Il n’y a pas besoin de regarder les images des bombardements pour comprendre ce que la guerre en Iran coûte à l’Afrique. Il suffit d’aller à une station-service à Nairobi.
Le Kenya a procédé à une forte augmentation des prix des produits pétroliers, avec une envolée record du diesel. L’Autorité de régulation de l’énergie et du pétrole (Epra) a relevé le prix du diesel de 40 shillings kényans, le portant à 206 shillings le litre, soit environ 1,6 dollar. Le prix de l’essence a augmenté de 28 shillings, atteignant un niveau similaire. Cette hausse intervient dans un contexte de tensions internationales, le conflit en Iran exerçant une pression accrue sur les cours mondiaux du pétrole et sur les coûts du transport maritime.
Quarante shillings de plus sur le diesel. C’est une augmentation d’environ 24 % en une seule révision tarifaire. Pour un agriculteur qui utilise des pompes à carburant pour irriguer ses champs, c’est une ponction directe sur sa marge. Pour un transporteur routier, c’est une remise en cause de toute son économie.

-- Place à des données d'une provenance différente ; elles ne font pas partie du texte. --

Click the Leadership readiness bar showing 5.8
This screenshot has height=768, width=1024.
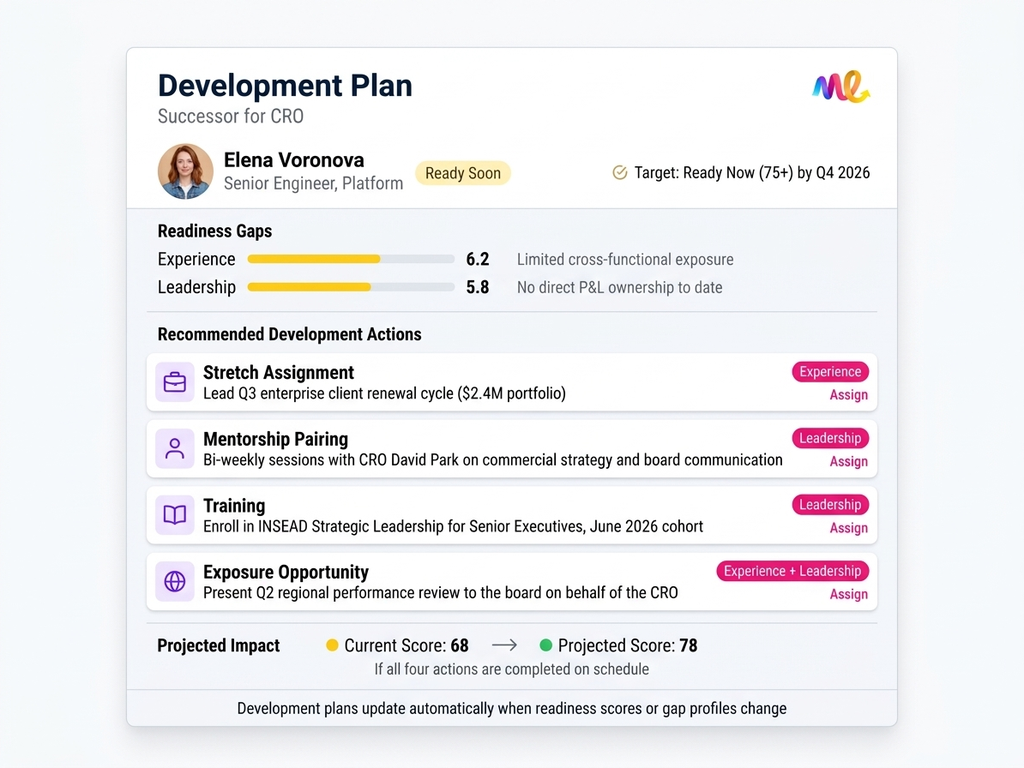[350, 287]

Ce qui se passe au Kenya se répète dans toute l’Afrique de l’Est et australe : Zambie, Zimbabwe, Rwanda, Tanzanie. Tous ces pays importent leur pétrole, tous subissent la même pression. Et tous illustrent la même réalité cruelle : les décisions militaires prises à Washington, Tel-Aviv ou Téhéran se paient à la pompe à Nairobi, Lusaka et Kigali.
La guerre en Iran n’est pas une abstraction géopolitique pour les Africains. Elle est le prix du carburant qui monte, l’alimentation qui s’enflamme. C’est le vrai visage humain d’un conflit que l’Afrique subit sans l’avoir voulu.